The result is minimal tearing with improved input latency when compared to a Vsync on state. Yes, Vsync off will still give you the absolutely minimum of latency but at the expense of horizontal tearing.

When you are under the refresh rate of your monitor, the Enhanced Sync settings goes into another mode that attempts to offer a much smoother gaming experience without tearing but will regress into a state that allows tears if the frame rate drops “far enough below the display’s refresh rate.” From AMD’s paper provided to the media before release:

When Enhanced Sync does allow tearing, users should typically only see a single tearing “seam” on the screen at once, since the frame rate is low. And Enhanced Sync will automatically choose to stop allowing tearing once the game’s frame rate returns to a more comfortable level.

So Enhanced Sync improves on traditional vsync by combining two techniques. At high frame rates, it aims to provide a better mix of visual integrity and responsiveness. At lower frame rates, it uses a dynamic algorithm minimize both stuttering and input lag when the going gets tough.

I don’t have details on how the algorithm works yet and how it decides that it will enter and exit the tearing state, but I am hoping to get more answers when we start doing our own testing of the driver this week.

It’s also worth noting that Enhanced Sync can work just with FreeSync displays. Above the maximum refresh rate, where a VRR display would simply revert to a Vsync-like state, Enhanced Sync has the same benefits. If the FreeSync monitor does not support LFC (low frame rate compensation), then Enhanced Sync will again work with the same algorithm mentioned above to try and minimize tearing and input when possible.

NVIDIA has had a feature like this in its drivers called FastSync that was released with the GeForce GTX 10-series of graphics cards in May of 2016.

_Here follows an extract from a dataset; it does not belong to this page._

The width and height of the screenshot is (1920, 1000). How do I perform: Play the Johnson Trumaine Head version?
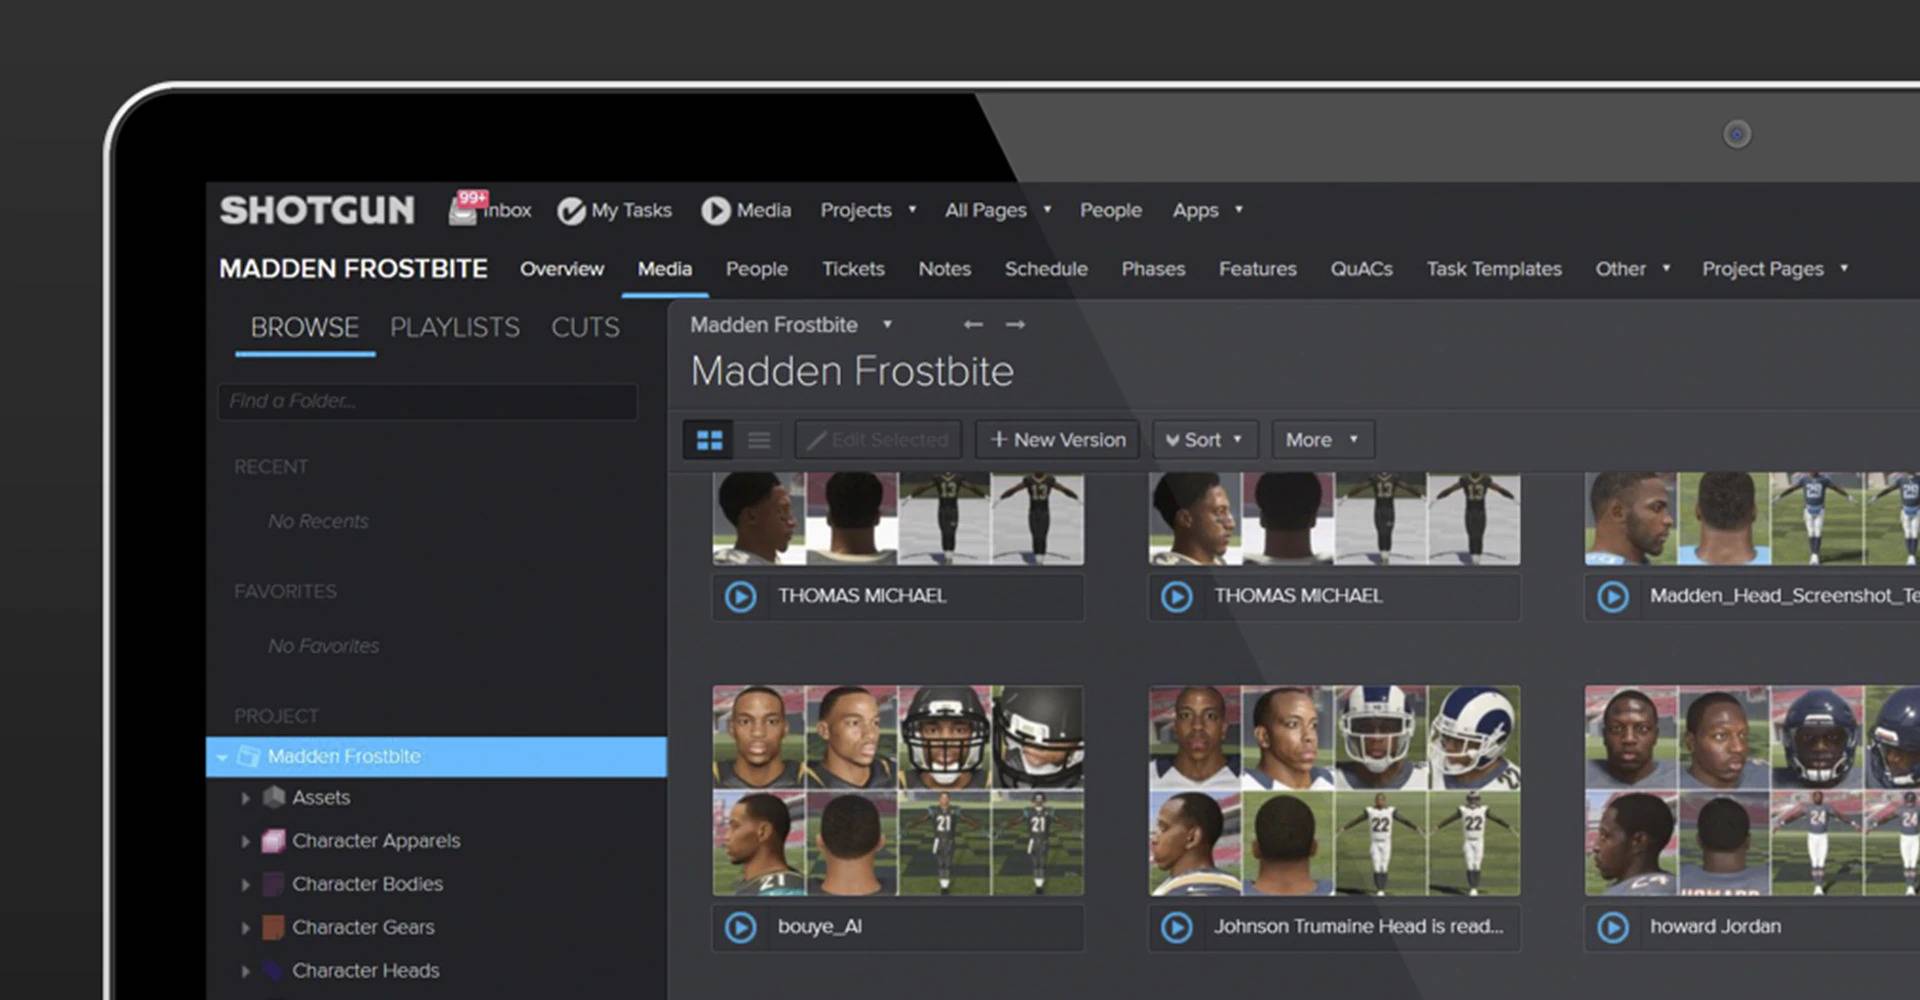pos(1176,927)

AMD dives further into the performance improvements in the Crimson driver over the last year, though no specific games or results were called out for this driver release in particular. Games like Wildlands, Mass Effect Andromeda, and Prey have seen 12-13% performance uptick with today’s 17.7.2 driver compared to the 16.12.1 driver that launched the ReLive brand. Linux drivers continue to get additional love from AMD as well with as much as a 122% increase in performance spotted in the Phoronix testing in June.

For users that like to be on the bleeding edge and would like to help AMD improve its work on the Radeon software stack, the company is starting the Radeon Software Vanguard program for beta testers. This will allows users like you to get early access to new features in exchange for beta testing and feedback, helping to make the software solution better for everyone involved.

Other changes are implemented in this release today including the AMD LiquidVR 360 SDK for video playback, updates to the OCAT performance testing tool, and a new piece of software for developers called the Radeon GPU Profiler that will allow them to analyze and accelerate games and systems.

This AMD’s last push for software before we dive into the world of RX Vega this weekend at LA and SIGGRAPH. The RTG and the AMD Radeon Software team continue to make significant strides to closing the gap with NVIDIA and its dominance on the software ecosystem. There is still some work to do to get more gamers over the previous assumptions of AMD’s drivers, but that is a long term goal that the management at the company understand and are committed to cutting down.

Now, let’s see how much software impacts our RX Vega views in the coming days.